Hi,
ich schreibe das hier, damit auch meine Kollegen, die vielleicht nur hier lesen, dies mitbekommen.

Ein Klient wünschte nach Aufhebung des Insolvenzverfahrens die Rückumwandlung seines P-Kontos. Ich formulierte ein entsprechendes Schreiben an die Bank mit Nachweisen des Wegfalls des Insolvenzbeschlags. Obwohl mein Klient sich sicher war, dass keine Kontopfändung vorlag, formulierte ich sicherheitshalber im Schreiben zur Rückumwandlung, dass diese nur unter der Voraussetzung, dass keine Kontopfändungen vorliegen, erfolgen und dies geprüft werden soll.

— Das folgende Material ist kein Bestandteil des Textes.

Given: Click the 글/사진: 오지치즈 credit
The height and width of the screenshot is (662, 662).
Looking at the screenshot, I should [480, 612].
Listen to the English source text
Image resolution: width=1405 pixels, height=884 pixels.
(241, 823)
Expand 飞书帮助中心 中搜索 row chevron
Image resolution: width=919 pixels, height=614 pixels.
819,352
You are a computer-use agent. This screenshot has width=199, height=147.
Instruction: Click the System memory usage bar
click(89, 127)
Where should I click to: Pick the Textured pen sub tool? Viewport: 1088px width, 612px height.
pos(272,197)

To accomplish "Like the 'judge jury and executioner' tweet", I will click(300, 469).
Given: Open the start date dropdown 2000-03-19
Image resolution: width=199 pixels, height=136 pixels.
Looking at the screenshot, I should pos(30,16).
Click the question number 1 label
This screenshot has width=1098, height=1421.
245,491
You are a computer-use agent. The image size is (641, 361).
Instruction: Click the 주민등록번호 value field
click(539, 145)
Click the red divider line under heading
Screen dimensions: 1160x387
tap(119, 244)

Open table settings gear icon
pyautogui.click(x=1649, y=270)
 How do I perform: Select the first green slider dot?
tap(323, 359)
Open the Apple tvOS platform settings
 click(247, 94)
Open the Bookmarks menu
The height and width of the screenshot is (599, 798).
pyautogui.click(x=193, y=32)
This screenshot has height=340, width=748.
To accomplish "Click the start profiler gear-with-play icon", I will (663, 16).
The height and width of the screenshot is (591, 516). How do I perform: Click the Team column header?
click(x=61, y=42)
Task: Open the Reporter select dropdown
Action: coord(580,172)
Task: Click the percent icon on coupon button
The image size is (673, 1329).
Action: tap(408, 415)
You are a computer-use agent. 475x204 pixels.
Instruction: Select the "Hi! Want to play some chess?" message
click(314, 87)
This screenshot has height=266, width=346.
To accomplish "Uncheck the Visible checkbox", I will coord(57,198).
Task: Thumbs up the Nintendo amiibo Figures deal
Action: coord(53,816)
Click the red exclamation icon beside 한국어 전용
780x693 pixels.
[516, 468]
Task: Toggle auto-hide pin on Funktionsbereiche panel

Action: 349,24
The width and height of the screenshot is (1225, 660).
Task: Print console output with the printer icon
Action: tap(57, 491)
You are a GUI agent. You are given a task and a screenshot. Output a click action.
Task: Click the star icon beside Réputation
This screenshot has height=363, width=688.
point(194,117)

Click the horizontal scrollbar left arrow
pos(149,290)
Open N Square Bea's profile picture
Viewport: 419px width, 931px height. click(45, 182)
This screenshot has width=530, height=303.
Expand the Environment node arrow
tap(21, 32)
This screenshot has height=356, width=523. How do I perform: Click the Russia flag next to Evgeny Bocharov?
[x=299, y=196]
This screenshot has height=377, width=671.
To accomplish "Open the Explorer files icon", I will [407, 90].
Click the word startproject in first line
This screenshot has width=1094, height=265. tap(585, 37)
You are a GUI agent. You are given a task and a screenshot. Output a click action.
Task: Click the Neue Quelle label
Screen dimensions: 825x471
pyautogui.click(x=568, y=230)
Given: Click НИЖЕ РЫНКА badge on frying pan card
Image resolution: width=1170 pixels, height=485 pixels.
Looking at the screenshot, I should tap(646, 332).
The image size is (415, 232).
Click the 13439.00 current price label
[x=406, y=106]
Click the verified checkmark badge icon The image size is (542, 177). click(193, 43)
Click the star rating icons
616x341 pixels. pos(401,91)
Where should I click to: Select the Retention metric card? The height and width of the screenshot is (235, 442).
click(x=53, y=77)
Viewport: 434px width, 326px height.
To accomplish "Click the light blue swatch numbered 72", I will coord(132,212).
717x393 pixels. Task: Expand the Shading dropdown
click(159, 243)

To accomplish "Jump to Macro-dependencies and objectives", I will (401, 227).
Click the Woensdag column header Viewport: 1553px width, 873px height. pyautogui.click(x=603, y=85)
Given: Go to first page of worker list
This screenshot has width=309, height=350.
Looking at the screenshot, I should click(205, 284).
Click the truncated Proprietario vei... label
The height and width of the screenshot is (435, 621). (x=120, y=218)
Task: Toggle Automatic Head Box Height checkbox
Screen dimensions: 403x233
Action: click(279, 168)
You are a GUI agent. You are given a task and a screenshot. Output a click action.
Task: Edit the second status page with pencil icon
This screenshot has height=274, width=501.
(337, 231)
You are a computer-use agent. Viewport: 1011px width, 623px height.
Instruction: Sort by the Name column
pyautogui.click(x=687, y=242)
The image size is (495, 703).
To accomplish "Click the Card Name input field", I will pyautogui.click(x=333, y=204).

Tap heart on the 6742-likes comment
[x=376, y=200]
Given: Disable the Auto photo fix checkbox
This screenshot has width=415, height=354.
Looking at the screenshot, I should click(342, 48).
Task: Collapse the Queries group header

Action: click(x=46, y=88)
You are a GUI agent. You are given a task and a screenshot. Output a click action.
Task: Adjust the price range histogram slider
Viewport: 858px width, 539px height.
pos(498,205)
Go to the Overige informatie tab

Das wurde leider nicht geprüft, und da tatsächlich eine vor Eröffnung ausgebrachte Pfändung des Hauptgläubigers vorliegt, wurden eigentlich unpfädbare Guthaben gesperrt. Telefonisch war die Bank nicht bereit, nach der umgehend Wiederumwandlung in ein P-Konto das gesperrte Guthaben freizugeben. Noch ist es nicht ausgekehrt und ich hoffe auf ein Einlenken der Bank nach dem schriftlichen Ersuchen mit Ankündigung von Schadensersatzforderung.

Fazit mein Rat: Rückumwandlung nicht beantragen, bevor schriftlich vorliegt, das keine Pfändung vorliegt.